Aidy: Hey, Regé-Jean. Sorry to interrupt. Hi. I’m gonna be your gorgeous SNL liaison, a personal escort for all your personal needs.

Regé-Jean: I didn’t know I was going to get a persona liaison. Thanks, Aidy.

Aidy: Oh my god, he said my name. It’s happening. Um, yeah, anything you need. Alcohol? Massage? I know I said that a little British.

Regé-Jean: Aidy, don’t be nervous. It’s just me.

[Ego Nwodim walks in]

Ego: Hello, Regé-Jean. I am your liaison. The host has one every week and that’s normal and I am to be your’s.

Regé-Jean: Ego, you don’t have to bow. I’ve been getting a lot of this energy lately, but you can both relax. I’m nothing like my character, the Duke. [Cut to close up shot of Regé-Jean. He is speaking in husky voice and romantic music is playing.] I’m actually quite shy, emotional. It’s hard for me to talk about myself because well, I just want to listen. [there’s a wine in his hand now, and he takes a sip] Sorry, I was just quite parched there.

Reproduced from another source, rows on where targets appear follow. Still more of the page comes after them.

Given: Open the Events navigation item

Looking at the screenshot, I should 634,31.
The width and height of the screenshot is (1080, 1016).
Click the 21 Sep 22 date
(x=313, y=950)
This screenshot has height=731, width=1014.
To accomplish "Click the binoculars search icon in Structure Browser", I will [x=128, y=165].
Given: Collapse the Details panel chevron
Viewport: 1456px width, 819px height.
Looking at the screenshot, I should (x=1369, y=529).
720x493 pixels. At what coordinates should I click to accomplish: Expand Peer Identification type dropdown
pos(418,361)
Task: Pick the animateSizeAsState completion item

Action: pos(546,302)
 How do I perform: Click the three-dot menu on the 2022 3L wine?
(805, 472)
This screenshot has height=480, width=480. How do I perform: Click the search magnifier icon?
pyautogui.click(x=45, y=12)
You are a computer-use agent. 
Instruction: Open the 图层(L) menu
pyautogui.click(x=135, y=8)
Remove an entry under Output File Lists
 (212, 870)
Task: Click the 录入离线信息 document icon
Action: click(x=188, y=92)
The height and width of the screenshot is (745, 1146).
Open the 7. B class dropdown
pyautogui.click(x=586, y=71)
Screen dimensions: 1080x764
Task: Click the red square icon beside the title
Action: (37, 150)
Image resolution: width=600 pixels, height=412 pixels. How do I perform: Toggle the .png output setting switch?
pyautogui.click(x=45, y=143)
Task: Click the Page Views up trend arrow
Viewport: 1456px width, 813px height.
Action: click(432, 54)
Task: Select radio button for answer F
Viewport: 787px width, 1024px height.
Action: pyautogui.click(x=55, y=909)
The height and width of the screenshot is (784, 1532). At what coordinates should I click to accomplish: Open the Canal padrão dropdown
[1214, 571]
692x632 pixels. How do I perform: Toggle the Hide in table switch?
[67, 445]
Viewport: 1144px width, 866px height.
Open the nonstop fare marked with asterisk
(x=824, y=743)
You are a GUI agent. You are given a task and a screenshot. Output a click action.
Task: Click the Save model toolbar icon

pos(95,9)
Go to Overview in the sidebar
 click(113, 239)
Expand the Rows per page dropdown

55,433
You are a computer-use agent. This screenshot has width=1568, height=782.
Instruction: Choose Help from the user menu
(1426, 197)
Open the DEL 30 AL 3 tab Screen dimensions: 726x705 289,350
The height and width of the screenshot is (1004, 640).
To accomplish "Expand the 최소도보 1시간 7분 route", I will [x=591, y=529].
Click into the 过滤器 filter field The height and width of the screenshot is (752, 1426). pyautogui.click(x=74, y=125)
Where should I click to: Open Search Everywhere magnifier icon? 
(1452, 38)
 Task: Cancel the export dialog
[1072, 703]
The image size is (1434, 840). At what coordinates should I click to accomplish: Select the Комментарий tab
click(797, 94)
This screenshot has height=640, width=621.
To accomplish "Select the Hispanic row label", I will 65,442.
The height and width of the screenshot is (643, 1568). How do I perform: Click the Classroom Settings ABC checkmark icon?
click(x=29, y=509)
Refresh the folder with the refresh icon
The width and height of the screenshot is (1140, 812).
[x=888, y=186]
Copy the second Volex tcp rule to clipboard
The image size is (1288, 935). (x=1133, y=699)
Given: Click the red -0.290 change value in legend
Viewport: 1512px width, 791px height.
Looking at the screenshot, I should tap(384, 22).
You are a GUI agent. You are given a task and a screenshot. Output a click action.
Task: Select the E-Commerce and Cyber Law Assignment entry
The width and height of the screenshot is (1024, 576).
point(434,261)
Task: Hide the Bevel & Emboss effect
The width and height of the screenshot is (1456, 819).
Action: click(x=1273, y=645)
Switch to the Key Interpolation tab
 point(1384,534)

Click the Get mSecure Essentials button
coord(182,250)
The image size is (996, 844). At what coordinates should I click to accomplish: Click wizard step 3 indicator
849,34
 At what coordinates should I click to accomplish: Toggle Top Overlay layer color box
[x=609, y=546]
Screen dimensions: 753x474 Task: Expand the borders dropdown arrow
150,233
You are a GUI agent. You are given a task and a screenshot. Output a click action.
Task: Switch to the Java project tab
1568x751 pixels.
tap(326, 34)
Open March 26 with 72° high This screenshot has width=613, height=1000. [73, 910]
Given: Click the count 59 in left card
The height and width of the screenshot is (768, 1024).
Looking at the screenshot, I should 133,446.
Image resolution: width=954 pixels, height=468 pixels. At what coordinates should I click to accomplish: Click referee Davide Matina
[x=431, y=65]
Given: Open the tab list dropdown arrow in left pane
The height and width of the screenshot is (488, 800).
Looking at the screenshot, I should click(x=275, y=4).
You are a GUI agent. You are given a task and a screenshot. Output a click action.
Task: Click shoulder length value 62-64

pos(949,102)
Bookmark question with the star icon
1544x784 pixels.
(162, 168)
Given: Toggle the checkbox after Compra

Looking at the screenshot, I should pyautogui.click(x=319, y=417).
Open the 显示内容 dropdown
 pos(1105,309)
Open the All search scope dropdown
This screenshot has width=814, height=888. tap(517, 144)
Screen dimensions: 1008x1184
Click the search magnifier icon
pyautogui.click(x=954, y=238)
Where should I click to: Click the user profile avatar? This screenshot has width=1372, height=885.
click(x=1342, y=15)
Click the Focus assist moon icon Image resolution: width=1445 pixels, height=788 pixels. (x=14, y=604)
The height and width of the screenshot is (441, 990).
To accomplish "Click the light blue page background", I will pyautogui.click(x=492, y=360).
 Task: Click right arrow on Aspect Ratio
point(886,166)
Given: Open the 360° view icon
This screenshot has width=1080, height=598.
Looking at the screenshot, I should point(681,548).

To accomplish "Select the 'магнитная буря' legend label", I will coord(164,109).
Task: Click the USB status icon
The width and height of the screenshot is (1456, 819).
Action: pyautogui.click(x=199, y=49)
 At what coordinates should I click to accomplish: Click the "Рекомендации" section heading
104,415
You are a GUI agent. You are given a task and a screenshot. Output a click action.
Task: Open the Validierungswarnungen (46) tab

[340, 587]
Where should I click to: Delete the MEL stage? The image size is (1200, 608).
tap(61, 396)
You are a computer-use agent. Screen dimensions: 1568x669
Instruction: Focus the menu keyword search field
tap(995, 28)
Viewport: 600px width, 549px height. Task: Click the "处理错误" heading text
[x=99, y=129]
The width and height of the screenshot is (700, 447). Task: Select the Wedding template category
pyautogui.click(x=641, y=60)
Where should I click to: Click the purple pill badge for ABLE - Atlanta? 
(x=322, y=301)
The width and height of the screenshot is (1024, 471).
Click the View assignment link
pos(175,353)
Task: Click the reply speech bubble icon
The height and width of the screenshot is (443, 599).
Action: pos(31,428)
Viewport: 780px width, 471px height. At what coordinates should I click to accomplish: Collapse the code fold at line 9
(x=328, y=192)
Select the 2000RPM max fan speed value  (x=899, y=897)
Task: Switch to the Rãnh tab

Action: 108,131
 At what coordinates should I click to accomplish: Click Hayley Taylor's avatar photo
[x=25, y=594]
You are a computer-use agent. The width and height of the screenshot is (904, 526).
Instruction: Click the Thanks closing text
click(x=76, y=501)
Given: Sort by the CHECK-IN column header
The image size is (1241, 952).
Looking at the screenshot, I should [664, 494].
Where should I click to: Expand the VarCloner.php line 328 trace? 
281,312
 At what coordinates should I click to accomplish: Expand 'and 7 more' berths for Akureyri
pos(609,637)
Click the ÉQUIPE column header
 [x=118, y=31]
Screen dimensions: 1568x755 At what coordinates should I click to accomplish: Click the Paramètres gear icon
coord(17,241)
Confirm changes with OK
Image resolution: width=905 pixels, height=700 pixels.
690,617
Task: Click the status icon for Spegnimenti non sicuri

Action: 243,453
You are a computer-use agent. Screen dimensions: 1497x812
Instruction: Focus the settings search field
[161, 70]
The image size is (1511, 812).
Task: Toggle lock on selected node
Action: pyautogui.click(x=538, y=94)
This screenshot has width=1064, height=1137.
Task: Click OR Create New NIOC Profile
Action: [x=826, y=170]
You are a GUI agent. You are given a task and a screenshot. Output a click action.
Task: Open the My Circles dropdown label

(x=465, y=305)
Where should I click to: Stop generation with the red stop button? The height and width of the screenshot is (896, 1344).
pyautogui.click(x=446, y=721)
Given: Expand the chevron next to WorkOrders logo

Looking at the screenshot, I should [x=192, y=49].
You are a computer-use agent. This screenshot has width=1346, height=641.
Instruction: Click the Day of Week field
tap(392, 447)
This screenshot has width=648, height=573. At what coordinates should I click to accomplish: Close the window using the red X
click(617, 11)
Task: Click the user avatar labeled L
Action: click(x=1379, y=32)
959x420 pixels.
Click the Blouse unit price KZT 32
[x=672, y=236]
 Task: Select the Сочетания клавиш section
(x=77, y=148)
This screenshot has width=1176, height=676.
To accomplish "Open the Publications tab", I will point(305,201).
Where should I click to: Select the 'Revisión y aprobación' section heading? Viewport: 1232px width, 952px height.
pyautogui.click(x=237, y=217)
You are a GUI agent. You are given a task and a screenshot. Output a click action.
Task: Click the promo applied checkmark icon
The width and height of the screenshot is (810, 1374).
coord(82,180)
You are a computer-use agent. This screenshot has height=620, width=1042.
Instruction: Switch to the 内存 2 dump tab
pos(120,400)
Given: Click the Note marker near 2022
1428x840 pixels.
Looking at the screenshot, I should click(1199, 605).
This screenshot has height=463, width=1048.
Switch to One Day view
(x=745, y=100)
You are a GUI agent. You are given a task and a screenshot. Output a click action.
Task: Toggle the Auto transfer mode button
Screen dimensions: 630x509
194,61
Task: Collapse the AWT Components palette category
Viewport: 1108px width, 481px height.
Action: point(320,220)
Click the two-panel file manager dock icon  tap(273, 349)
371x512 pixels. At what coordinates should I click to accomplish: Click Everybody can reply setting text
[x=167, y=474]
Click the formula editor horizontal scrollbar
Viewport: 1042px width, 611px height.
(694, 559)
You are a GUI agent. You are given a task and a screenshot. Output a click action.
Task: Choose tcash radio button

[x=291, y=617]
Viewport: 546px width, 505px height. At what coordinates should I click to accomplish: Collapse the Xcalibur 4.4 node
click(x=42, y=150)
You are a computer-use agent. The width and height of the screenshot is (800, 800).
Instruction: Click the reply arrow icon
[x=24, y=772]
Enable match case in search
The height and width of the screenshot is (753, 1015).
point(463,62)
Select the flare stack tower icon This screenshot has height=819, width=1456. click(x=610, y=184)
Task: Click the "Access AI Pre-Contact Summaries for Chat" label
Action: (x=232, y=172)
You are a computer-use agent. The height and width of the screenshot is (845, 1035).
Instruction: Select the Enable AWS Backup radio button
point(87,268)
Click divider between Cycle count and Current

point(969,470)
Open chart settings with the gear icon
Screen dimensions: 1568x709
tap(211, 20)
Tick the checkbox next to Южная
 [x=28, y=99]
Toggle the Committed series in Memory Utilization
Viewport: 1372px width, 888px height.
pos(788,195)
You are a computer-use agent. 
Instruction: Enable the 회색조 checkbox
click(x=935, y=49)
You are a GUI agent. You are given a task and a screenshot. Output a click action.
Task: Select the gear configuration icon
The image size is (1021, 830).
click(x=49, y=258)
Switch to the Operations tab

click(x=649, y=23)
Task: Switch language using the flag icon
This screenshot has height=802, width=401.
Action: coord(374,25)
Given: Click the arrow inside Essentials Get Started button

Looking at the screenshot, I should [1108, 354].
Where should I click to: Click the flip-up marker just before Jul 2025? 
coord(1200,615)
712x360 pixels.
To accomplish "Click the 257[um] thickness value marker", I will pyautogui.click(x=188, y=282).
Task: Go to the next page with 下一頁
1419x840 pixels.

[cut back to front camera]

Ego: Okay, this is dangerous.

Aidy: Yeah. We’re just big fans of the Duke and the Bridgerton and I’ve seen your bottom.

Regé-Jean: Alright, a lot of people did. Alright, ladies, I’m flattered you liked the show. Did you have a favorite part?

Ego: Hm, I don’t know. Episode five, 52 minutes in?

Aidy: Maybe episode six, five minutes in?

Ego: 12 minutes in.

Aidy: 43 minutes in.

Ego: And in and in and in.

Regé-Jean: Okay, just so you know, that’s a character. None of that is real. And– [looks at Aidy and pauses] Oh, excuse me. [romantic music playing] Aidy, you have an eyelash. [slowly takes the eyelash off Aidy’s cheek] Make a wish.

[Aidy blows on Regé-Jean’s hand too hard.]

Aidy: My wish was rated ‘R’.

Regé-Jean: Ladies, okay, I hate to break it to you but I’m actually just kind of a nerd. I nerd out on music. I sing silly little songs like–

[piano playing] [singing really well] Oh my love,
my darling
I’m hungry for your touch

How nerdy is that?

Aidy: I mean, it’s starting to hurt me now.

[Chloe Fineman walks in dressed as Daphne]

Chloe: [speaking with accent] There you are. I thought I’d find you here.

Regé-Jean: Chloe, please tell me you aren’t dressed like Daphne, my love interest in Bridgerton.

Ego: Why didn’t we think of that?

Aidy: Yeah. That’s not Daphne. She’s just Chloe from regular SNL.

Regé-Jean: Look, I’m happy to play the Duke. I’ve been around for a while though. I was in Roots. I played high flying lawyers. Yet somehow, people just want me to be this guy who says–

[Cut to close up shot of Regé-Jean. He is speaking in husky voice and romantic music is playing.]

“I burn for you!”

[cut back to front camera]

Chloe: Yeah. I mean why wouldn’t anyone want you to do that?

Aidy: No, no. It’s cool. We definitely have other sketch ideas where you are just being an extremely hot sex man.

Chloe and Ego: [disappointed] We do?

Aidy: No. We’re screwed. Get pencils, bitches, coz we’re rewriting everything.

[Aidy, Ego and Chloe run out]

Regé-Jean: Okay, bye. Look, I am genuinely so happy that this show is connected with so many people during lock down. Specially people who don’t normally get to see themselves as romantic leads on television. And of course, it’s all brought me here with you tonight. So, we have got a great show for you tonight. Bad Bunny is here. Stick around. We’ll be right back.